Washington Whispers
Amazing Grace, the Movement Movie
Don't call the new release Amazing Grace just another political thriller. What was once billed as an educational movie is fast becoming the model for bipartisanship. For weeks the hottest flick in the political and religious underground, Amazing Grace debuts at the White House this week, capping President Bush's focus on Black History Month. "We really think this is a wonderful movie that can inspire a new direction in Washington," says a Bushie.
"Our film shows the good that politics can do," says Erik Lokkesmoe, the film's project manager. Amazing Grace charts the effort of British politician William Wilberforce to end the slave trade 200 years ago with the help of an odd team that included former slave ship Capt. John Newton, who wrote Amazing Grace after finding God. Former Rep. Floyd Flake, now the president of Ohio's Wilberforce University, thinks all his former House colleagues should see it. "They could learn a lesson from it," he tells us. Even though it doesn't hit theaters until February 23, Bush is late to the endorsement parade. A crowd from liberal Rep. John Lewis to conservative Sen. Sam Brownback and groups from the Humane Society to Focus on the Family have applauded it, prompting movie makers to almost yawn at the White House invitation. "We find that these kinds of invitations and opportunities are everywhere," says Lokkesmoe.
This Supreme Court Stuff Is Hard Work
He didn't use the word lazy, but that was Sen. Arlen Specter's suggestion when he asked Associate Supreme Court Justice Anthony Kennedy if taking two months off in summer limited the number of cases heard by the high court. "I don't think my colleagues would say we are under-worked," says Kennedy. "We are very proud that we get work done every year on schedule and on time. Our docket is 100 percent finished on July 1st," he explains. "The only way we can do that is by taking two months to read and recover and so forth before we come back."

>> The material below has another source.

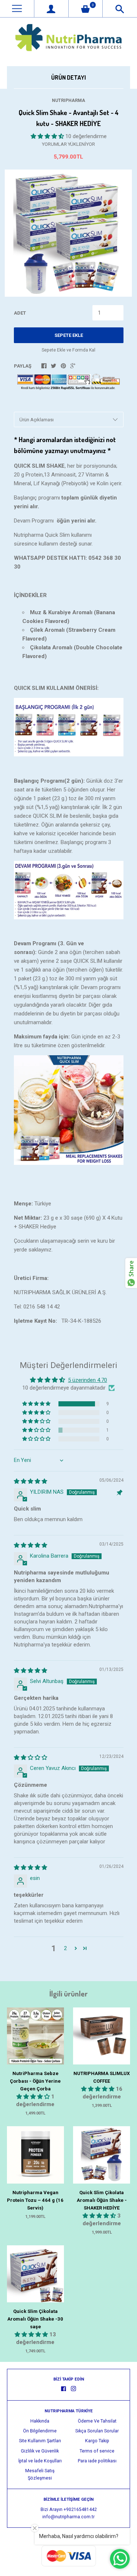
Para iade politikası (97, 2460)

Shaming Those Wimpy D.C. Drivers
OK, so Washingtonians can't drive in the snow. But do we have to be sneered at by smug snow senators like Vermont's Patrick Leahy? On a day last week when a few inches shut down much of the District, Leahy opened a committee hearing with some Green Mountain State chest-pounding. "A little snow's not going to stop us," he bragged at the sparsely populated hearing. "We had 2 feet of snow overnight," he says of his home state. "I'm told that a number of places opened as much as an hour late. It's a new generation, and they go slowly."

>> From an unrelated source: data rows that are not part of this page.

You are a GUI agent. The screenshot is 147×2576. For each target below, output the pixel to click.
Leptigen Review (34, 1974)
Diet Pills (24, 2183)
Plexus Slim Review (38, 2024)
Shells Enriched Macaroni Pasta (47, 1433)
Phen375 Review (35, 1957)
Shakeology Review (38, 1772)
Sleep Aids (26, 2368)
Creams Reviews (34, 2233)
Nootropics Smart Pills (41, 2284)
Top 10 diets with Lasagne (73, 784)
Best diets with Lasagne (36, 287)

Jackie to Joan: Rein In Your Man
Kennedy buffs rejoice: What's thought to be the biggest-ever cache of JFK and Jackie O memorabilia is heading to auction, including a racy letter from Jackie to Sen. Edward Kennedy's former wife, Joan, urging her to rein in her wandering hubby, a life preserver from JFK's sailboat Victura, and the former first lady's own 8-mm movie camera. We've noted auctions by Alexander Autographs before, but this one, online February 24-25 at alexautographs.com, is really rich. Just consider the Jackie-to-Joan letter, worth an estimated $5,000 to $7,000. In the unsigned letter, Jackie tells Joan to take charge of the family and balk when Teddy spends too much time with his siblings or worse. "This is the 20th century-not the 19th-" she pens, "where little woman stayed home on a pedestal with the kids & her rosary." The best part is how the goods became public. Seems a former helper recovered the items from Joan's Cape Cod home and put them in storage. But she forgot to pay the bill; the stuff was auctioned off, and the top bidder is cashing in.